Fragmented Windows Lesson now back again
Now that I'm back from my vacation, I'm getting more and more requests for older lessons to be passed to the new video shop. I had several requests for this one to be brought back, so here it is!
Fragments and Deep Shading
This is the perfect lesson for those who wonder about “Fragments”. What is that all about? That is Zentangle's name for the “basic repeating unit of a pattern” (admittedly, fragments is a far better name). Repeating patterns must, well, repeat, right? The way they repeat is the key — and this lesson explores that potential in this beautiful dimensional design.
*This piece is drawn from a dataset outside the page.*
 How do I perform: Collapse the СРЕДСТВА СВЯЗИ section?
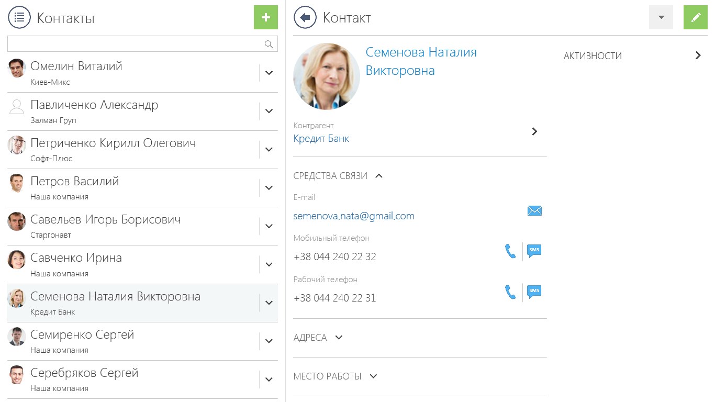point(378,175)
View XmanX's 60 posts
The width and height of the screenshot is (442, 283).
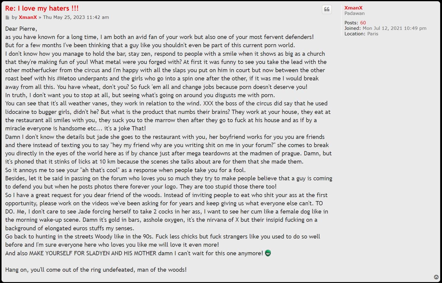click(x=363, y=23)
This lesson is not as complex as it seems, but it has a lot of potential. The use of a “window-style” reticulum (ok, another work that is used by Zentangle, to describe the framework where the fragments fit into), makes this the perfect example for those who want to start learning about fragments and reticula (plural of reticulum).
The easiest way to understand fragments is to really play with them and I'll show you how in this lesson as well. Rotating, mirroring and displacing the fragments creates enormous variety of different meta-patterns (greater patterns).
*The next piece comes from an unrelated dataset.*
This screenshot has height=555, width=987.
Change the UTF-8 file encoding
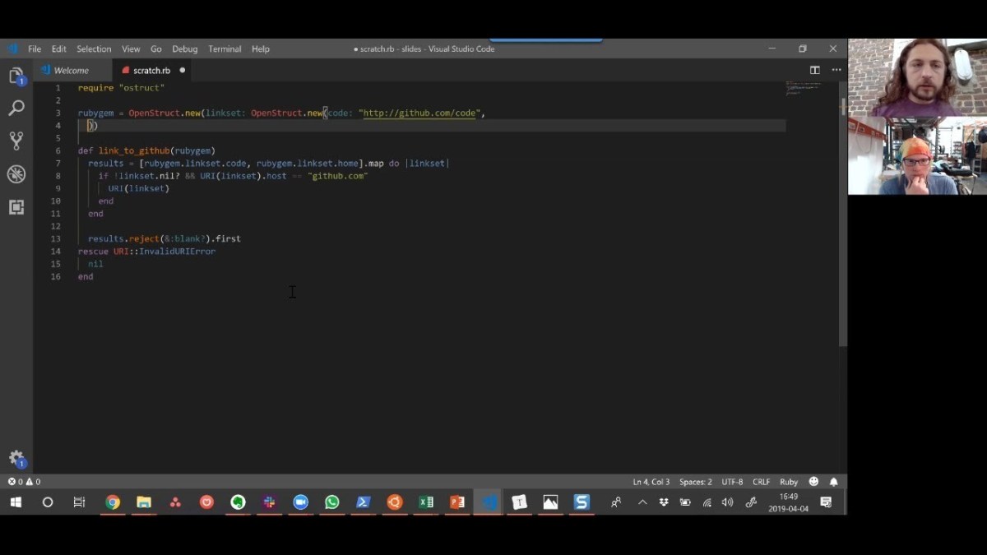732,482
The lesson doesn't stop with fragments, it also covers how to shade this fun project to form a SUPER 3-dimensional effect. You'll be shocked at how dimensional it turns out, all through careful placement and understanding of directional shadows.
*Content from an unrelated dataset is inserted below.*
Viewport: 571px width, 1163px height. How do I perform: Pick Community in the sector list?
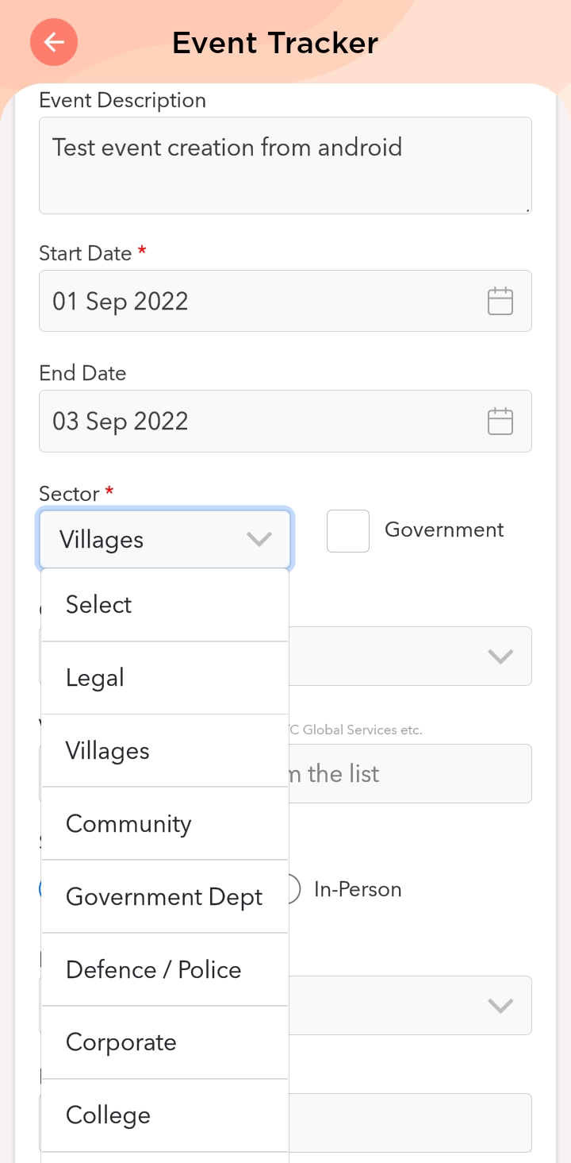pos(165,824)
What I like about this lesson is that you can create a whole bunch of these tiles to form a larger mosaic, each one different — but in the same style — as the other. This is why this lesson has become a favorite amongst CTZs (Certified Zentangle Teachers) who enjoy teaching this lesson live to their students as an introduction to fragments. (Yes, I do allow CZTs to teach this lesson live and in person — not electronically, as long as they give me credit and use their own materials).